17 mai 2009

Echo

Il y a des billets qui font écho.

Comme ici, quand
Madame Chacha vous dit que, non contente d'amasser des blogobjets, la blogueuse est aussi fan de Jacques Tati. Vous pensez à cette affiche, achetée il y a 15 ans. A l'époque, vous vendiez des affiches anciennes dans une galerie d'art.
Une affiche sur laquelle on voit encore les traces de scotch. Un film dont vous aimez la poésie et le burlesque. En voici une de vos scènes préférées.

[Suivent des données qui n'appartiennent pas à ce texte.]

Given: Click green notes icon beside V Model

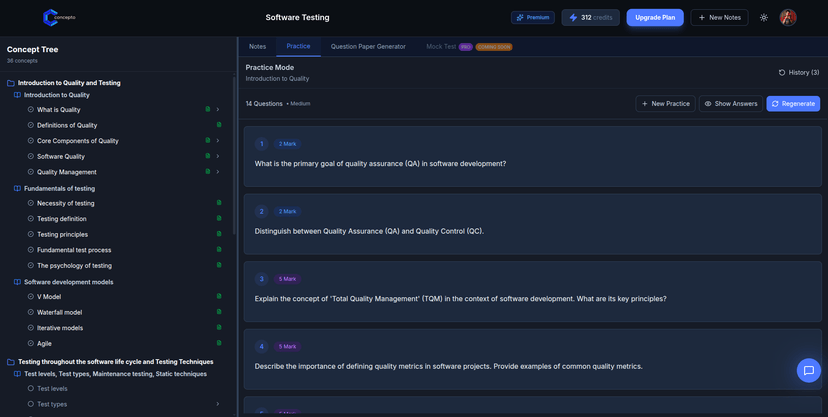Looking at the screenshot, I should [x=219, y=297].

Ou encore ici, quand Marielle affiche ses couleurs. Vous allez chercher dans votre bibliothèque, un vieux nuancier, "L'Astrolin", dont les noms de peinture vous font rêver.
Andrinople clair / Bleu de Prusse / Havane / Vert réséda clair / Brun Van Dyck





Et puis il y a des billets dont les mots vous touchent, vous bouleversent au-delà de l'écran.
Parce qu'en les lisant elles, c'est vous que vous voyez.

Des mots qui vous ramènent à votre enfance.
Echo à votre place à l'arrière de la voiture familiale.
Echo au manque de place, au manque tout court. A la vie qu'il faut rêver pour ne pas tomber.

Des mots qui vous ramènent à un troisième enfant que vous n'aurez pas.
Une liste des instants de vie dont il faut faire le deuil.

Des mots qui provoquent des larmes.
Des larmes qui restaient coincées depuis l'opération de Marius.
"Ils l'ont sauvé. Je ne peux que me réjouir."
Les larmes sont sorties.
Des larmes qui sont aussi la vie.
Un écho à la vie dans ses pleins et dans ses vides.